Data extract.
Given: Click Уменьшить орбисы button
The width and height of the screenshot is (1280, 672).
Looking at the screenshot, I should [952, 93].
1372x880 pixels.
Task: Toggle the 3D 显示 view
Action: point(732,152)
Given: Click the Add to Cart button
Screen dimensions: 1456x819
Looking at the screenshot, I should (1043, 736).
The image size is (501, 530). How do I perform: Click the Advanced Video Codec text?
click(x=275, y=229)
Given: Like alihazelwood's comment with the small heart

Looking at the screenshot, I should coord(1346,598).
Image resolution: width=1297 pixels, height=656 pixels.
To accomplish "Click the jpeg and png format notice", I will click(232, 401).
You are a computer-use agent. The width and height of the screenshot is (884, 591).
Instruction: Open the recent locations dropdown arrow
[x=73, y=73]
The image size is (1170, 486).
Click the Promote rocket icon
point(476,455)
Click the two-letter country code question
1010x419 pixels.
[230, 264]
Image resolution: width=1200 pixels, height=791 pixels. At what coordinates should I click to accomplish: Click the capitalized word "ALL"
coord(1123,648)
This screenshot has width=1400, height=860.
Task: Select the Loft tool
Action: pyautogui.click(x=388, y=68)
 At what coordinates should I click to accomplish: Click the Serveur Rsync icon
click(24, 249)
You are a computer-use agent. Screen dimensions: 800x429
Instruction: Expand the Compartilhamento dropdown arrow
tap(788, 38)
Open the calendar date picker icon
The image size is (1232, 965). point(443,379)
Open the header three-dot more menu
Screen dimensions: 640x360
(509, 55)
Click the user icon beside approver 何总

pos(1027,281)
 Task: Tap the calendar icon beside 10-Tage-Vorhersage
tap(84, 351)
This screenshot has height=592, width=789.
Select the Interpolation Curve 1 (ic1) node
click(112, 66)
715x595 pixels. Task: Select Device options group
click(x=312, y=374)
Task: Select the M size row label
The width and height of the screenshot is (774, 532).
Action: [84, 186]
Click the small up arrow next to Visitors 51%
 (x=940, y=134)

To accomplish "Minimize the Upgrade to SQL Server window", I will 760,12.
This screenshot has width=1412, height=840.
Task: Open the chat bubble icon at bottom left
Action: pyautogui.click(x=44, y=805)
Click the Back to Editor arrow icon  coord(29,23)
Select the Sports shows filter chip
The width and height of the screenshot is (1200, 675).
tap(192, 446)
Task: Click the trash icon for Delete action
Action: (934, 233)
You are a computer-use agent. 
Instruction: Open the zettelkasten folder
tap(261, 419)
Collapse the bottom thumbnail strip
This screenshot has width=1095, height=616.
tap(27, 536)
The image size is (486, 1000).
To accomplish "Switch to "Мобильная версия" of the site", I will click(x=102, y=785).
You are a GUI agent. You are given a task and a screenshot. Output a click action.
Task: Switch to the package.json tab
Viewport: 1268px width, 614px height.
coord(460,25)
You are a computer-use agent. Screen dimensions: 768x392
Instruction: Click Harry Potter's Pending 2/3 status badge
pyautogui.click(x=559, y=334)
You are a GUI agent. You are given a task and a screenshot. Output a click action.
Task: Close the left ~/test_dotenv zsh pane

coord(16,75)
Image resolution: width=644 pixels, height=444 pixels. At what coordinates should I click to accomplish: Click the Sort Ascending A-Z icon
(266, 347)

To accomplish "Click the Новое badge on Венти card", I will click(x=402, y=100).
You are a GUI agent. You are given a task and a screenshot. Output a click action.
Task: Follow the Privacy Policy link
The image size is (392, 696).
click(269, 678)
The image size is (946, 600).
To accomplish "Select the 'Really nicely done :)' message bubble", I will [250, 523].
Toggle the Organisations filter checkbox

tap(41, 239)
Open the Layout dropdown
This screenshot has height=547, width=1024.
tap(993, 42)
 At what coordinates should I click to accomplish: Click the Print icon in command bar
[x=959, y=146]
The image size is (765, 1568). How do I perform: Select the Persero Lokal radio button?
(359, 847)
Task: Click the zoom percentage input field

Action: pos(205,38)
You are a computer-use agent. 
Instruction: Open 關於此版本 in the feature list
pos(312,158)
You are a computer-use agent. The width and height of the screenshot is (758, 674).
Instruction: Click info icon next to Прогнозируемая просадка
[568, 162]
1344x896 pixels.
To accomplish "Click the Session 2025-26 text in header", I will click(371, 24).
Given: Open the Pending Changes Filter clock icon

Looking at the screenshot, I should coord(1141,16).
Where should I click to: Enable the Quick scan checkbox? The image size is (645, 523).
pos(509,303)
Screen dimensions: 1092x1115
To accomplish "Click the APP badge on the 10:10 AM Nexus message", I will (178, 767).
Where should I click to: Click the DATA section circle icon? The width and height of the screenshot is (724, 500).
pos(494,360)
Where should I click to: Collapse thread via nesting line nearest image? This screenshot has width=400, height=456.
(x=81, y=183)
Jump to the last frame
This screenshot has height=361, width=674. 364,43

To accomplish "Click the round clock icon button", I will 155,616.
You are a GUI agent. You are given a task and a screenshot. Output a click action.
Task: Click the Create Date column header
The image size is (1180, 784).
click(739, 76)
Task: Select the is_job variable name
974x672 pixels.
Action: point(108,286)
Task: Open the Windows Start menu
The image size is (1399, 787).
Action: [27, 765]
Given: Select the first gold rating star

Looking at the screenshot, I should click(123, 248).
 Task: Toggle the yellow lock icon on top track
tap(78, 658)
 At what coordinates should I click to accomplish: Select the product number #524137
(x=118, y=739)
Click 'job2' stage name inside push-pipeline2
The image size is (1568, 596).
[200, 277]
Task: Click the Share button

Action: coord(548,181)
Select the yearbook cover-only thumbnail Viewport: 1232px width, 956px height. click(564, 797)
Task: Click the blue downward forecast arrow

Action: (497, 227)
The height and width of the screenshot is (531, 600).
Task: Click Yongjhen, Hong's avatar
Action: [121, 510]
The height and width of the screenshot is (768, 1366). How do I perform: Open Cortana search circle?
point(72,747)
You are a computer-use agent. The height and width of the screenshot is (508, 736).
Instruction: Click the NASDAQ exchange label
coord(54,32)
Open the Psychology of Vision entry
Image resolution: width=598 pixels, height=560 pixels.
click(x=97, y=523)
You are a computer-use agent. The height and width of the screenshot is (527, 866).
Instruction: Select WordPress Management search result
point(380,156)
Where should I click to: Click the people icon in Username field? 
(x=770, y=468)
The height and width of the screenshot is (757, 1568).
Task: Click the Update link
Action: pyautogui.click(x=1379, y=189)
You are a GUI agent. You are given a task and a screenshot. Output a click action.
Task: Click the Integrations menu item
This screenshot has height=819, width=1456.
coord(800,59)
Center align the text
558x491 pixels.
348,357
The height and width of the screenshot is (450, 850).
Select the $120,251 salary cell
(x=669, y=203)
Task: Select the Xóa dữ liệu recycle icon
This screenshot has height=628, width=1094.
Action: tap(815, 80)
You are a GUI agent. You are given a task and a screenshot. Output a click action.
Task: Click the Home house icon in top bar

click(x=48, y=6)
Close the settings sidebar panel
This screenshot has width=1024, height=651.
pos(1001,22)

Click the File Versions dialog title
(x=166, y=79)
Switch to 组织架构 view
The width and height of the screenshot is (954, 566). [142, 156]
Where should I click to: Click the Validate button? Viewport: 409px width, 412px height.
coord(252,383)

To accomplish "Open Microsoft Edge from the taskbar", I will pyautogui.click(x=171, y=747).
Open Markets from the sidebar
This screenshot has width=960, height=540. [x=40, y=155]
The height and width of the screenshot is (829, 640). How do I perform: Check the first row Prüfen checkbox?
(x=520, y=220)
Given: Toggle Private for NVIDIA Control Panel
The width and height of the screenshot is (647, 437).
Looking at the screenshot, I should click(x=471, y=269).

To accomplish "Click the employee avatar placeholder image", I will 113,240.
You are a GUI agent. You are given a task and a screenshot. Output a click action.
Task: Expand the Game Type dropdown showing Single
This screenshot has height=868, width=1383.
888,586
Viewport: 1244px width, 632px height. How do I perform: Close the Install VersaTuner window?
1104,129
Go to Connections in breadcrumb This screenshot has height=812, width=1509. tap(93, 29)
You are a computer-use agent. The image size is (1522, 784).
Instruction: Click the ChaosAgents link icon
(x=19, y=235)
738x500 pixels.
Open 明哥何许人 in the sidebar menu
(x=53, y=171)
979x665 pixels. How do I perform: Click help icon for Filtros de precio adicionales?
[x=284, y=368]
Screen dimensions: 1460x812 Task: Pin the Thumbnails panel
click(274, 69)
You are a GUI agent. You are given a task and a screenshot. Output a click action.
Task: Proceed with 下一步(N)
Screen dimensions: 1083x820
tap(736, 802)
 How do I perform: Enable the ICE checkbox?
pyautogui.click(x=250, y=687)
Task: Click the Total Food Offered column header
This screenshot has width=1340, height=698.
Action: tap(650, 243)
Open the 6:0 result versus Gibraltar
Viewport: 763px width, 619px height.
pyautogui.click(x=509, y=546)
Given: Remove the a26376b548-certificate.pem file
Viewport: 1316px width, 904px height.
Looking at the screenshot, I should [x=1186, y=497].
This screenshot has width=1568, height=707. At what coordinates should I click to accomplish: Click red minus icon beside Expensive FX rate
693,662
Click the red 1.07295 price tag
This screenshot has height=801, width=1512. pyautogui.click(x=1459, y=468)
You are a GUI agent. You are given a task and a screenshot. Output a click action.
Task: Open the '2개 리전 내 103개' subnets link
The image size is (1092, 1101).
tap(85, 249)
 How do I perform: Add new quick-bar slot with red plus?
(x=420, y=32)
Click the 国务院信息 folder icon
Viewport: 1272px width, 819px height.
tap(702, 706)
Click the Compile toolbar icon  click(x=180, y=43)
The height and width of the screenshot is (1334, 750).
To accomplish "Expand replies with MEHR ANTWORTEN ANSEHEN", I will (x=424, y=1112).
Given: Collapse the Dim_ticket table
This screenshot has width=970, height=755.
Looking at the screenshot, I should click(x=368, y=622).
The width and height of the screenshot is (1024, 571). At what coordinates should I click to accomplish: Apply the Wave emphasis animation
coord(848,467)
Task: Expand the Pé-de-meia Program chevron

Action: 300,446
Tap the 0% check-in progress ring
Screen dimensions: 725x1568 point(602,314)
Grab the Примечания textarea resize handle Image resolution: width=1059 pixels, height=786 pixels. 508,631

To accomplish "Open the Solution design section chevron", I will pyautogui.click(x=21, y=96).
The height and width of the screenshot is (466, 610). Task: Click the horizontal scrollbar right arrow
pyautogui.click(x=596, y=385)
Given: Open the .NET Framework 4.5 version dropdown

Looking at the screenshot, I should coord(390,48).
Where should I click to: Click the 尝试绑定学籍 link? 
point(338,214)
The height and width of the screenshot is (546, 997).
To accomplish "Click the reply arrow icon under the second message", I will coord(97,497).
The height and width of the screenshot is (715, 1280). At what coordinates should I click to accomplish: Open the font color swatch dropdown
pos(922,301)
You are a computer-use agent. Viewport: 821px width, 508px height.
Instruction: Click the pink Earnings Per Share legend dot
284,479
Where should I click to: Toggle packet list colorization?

Assigned task.
Among the lines above, return those that contain the string "computer".

Exercise answer.
You are a computer-use agent. The width and height of the screenshot is (884, 591).
You are a computer-use agent. Screen dimensions: 800x429
You are a computer-use agent. 
You are a computer-use agent. Screen dimensions: 768x392
You are a computer-use agent. 
You are a computer-use agent. The width and height of the screenshot is (758, 674).
You are a computer-use agent. The height and width of the screenshot is (508, 736).
You are a computer-use agent. The height and width of the screenshot is (527, 866).
You are a computer-use agent. The image size is (1522, 784).
You are a computer-use agent. Viewport: 821px width, 508px height.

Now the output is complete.